*Excerto do documento*
# # #

À excepção da prova dos 60m de trela, todas as outras provas que envolvessem animais foram extinguidas.

- O hipismo acabou e optou-se pelo "aboborismo". No princípio só os gajos do PAN acharam que aquilo era decadente para os cavalos e depois vieram os vegetarianos a afins, dizer que brincar com a comida era indecente. No meio da história, salvaram-se os jóqueis que do alto dos seus 1,30m continuaram a conseguir ser incluídos em provas decentes. As provas agora são feitas com aquelas bolas gigantes que há nos ginásios. Sim, daquelas com dois corninhos. Para evitar mais confusões. É atada uma mecha acesa à bola é o objectivo é cumprir um percurso com obstáculos de hipismo. A prova termina quando acontece uma de duas coisa: ou a bola explode, ou se pega fogo ao jóquei. Em ambos os casos, mede-se sempre a distância percorrida e ganha quem tiver mais. Tivemos um aluno da UBI tetraneto do Marques Mendes, campeão olímpico nesta modalidade durante 20 anos.

- Na esgrima, sabres e floretes foram substituídos por mata-moscas. Transformou-se algo monótono cujas regras nunca ninguém percebeu por algo mais divertido. A meta é atingir 30 chapadas. Ou provocar a desistência do adversário. (O Record mundial é português. O recordista é aparentado de uma figura mítica da história que era a Padeira de Aljubarrota e conseguiu 31 pancadas porque a última ressaltou). Substitui-se o "touché" por um "chupé".

- As provas físicas de contacto são o prato forte. Todas as quezílias a nível mundial são resolvidas no ringue. Aos vencedores, a glória. Aos vencidos, o rosto desfeito e um pedido público de desculpas. Só se poderão voltar a defrontar duas nações, passados 20 anos. Tem resultado. O mundo tem vivido anos de paz. De vinte em vinte anos. O que já não é mau.

# # #

*Dados brutos*
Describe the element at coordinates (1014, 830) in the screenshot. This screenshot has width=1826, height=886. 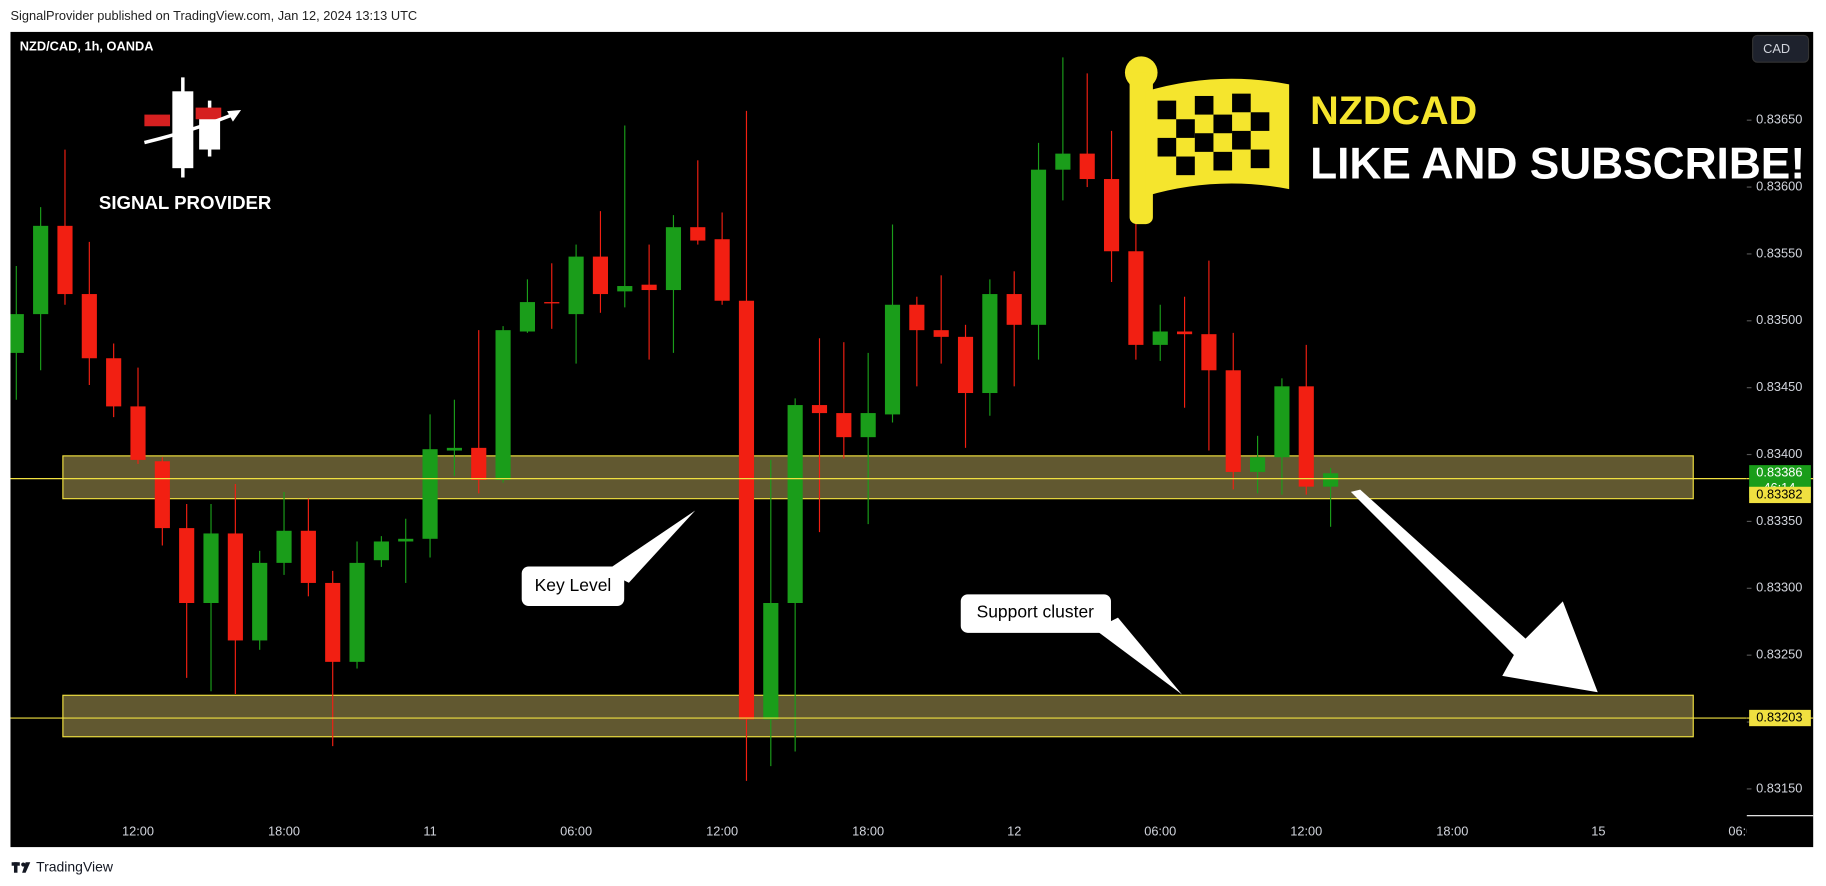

# # #

*Tarefa escrita 1*
Repita fielmente o trecho do excerto do documento acima, começando em "- Na esgrima, sabres" e seguindo até "já não é mau.".
*Tarefa escrita 2*
No excerto do documento acima, por que objeto foram substituídos os sabres e floretes na esgrima?

*Área de resposta 1*
- Na esgrima, sabres e floretes foram substituídos por mata-moscas. Transformou-se algo monótono cujas regras nunca ninguém percebeu por algo mais divertido. A meta é atingir 30 chapadas. Ou provocar a desistência do adversário. (O Record mundial é português. O recordista é aparentado de uma figura mítica da história que era a Padeira de Aljubarrota e conseguiu 31 pancadas porque a última ressaltou). Substitui-se o "touché" por um "chupé".

- As provas físicas de contacto são o prato forte. Todas as quezílias a nível mundial são resolvidas no ringue. Aos vencedores, a glória. Aos vencidos, o rosto desfeito e um pedido público de desculpas. Só se poderão voltar a defrontar duas nações, passados 20 anos. Tem resultado. O mundo tem vivido anos de paz. De vinte em vinte anos. O que já não é mau.

*Área de resposta 2*
Os sabres e floretes foram substituídos por mata-moscas.